Sometime in January 1979 we turned in the manuscript for Baptists and the Bible to Moody Press. One day in April, Russ came into my office, closed the door, and began to describe to me what he had just learned from his friend, Paige Patterson, about plans to raise the consciousness of Southern Baptists to the potential doctrinal downgrade that faced the Convention over the issue of inerrancy and to seek a resolution of the growing problem. For the successful execution of this plan, it would take widespread conviction that this doctrinal issue was indeed a vital threat, commitment to see the issue through over a long term, cooperation among people who were diverse in other ways, and a willingness to be squashed by the power structure of the Convention.
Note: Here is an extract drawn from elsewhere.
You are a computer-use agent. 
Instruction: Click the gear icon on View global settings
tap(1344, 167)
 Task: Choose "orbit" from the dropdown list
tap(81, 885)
I soon met Paige and taught one evening at Criswell Center for Biblical Studies where I learned more about how the plan could be executed through the existing Convention structure. I was impressed with his clarity of thought, his optimistic outlook, and his commitment to exhaust his life and sacrifice his future in an effort to reclaim a commitment to inerrancy as fundamental to the Southern Baptist message and mission. With no assurance that the effort would result in any effect other than his relegation to the status of persona non grata, he wrote, he preached, he organized, he debated. He could not be a whiner or indulge sensitivities about who offended him or misrepresented him or sought his demise, for he knew the territory. Inerrancy was the issue, not personal popularity, ascension of power, oppression of women, or defeat of enemies. Everyone would profit from a confidence settled immovably on the written revelation. We all would seek to minister, grow in grace, and relate to one another under the same authority.
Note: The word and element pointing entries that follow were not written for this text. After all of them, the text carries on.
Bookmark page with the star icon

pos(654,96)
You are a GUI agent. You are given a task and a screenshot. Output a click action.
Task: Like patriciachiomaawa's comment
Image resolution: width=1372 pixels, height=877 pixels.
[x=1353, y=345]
I have no way of knowing how accurate the variety of accusations against Paige were; God knows and he will make all things clear on the day he judges the secrets of men’s hearts. But one thing is crystal clear to those (including the ones who felt that they had to get out) who were active in Southern Baptist work and churches before the CR, a great change has taken place. Our observation, and lament, of “How the mighty have fallen” must be set in the context of a realization of the spiritual benefits that came to us all because he knew that inerrancy was the issue and he threw himself into an unknown future on the strength of saying, “The sum of your word is truth, and every one of your righteous rules endures forever” (Psalm 119:160).